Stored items
*** Begin section ***

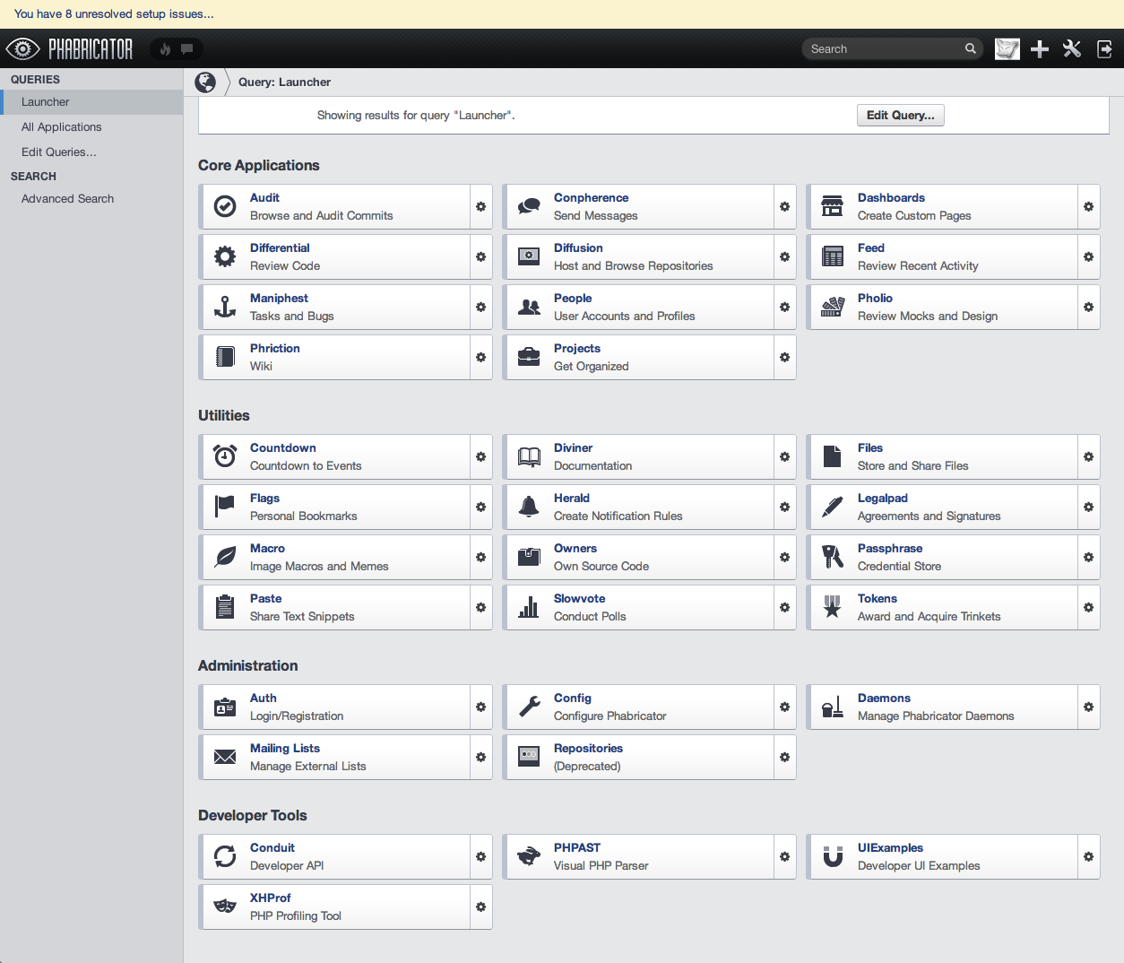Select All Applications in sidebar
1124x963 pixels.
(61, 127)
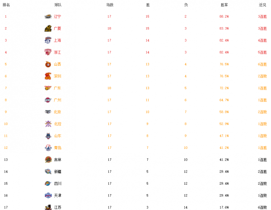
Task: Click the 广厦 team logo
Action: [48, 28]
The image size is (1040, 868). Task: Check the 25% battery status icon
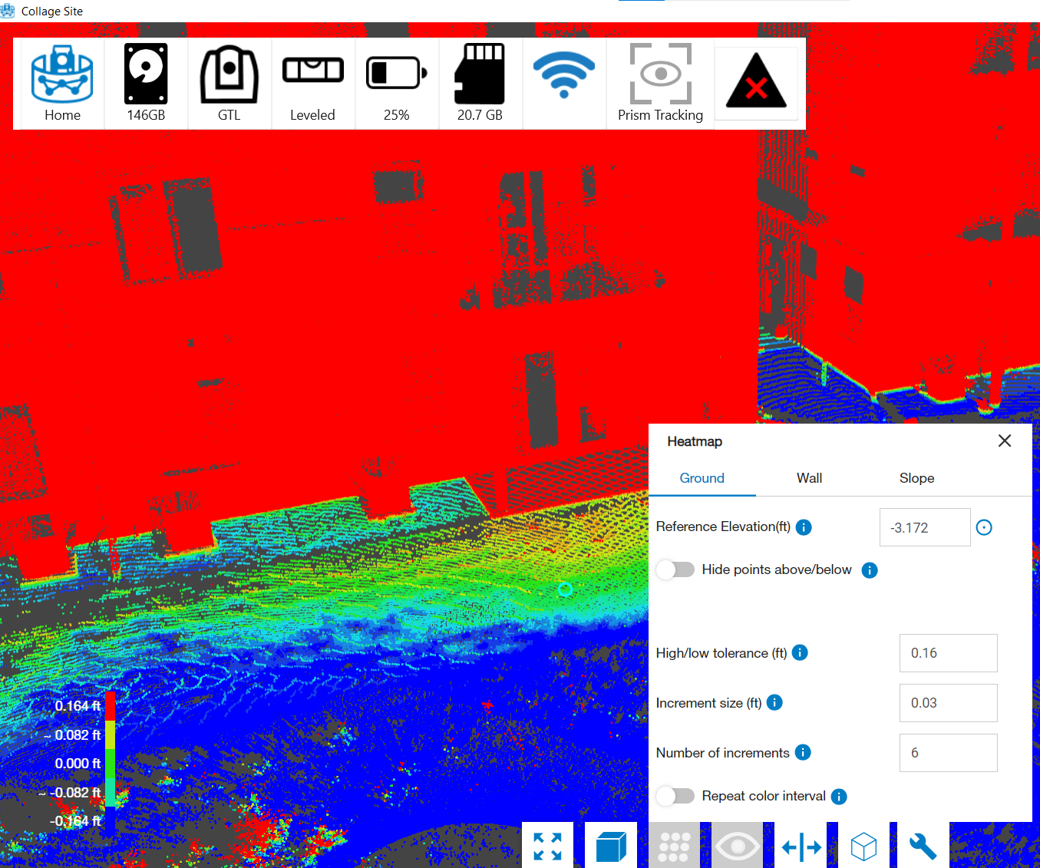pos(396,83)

*** End section ***

→ YOUR OBJECTIVE: Every line from the one with "The image size" through the last line of the data must be copied exactly. Leave the pictures out.

→ ANSWER TO THIS EXERCISE:
The image size is (1040, 868). Task: Check the 25% battery status icon
pos(396,83)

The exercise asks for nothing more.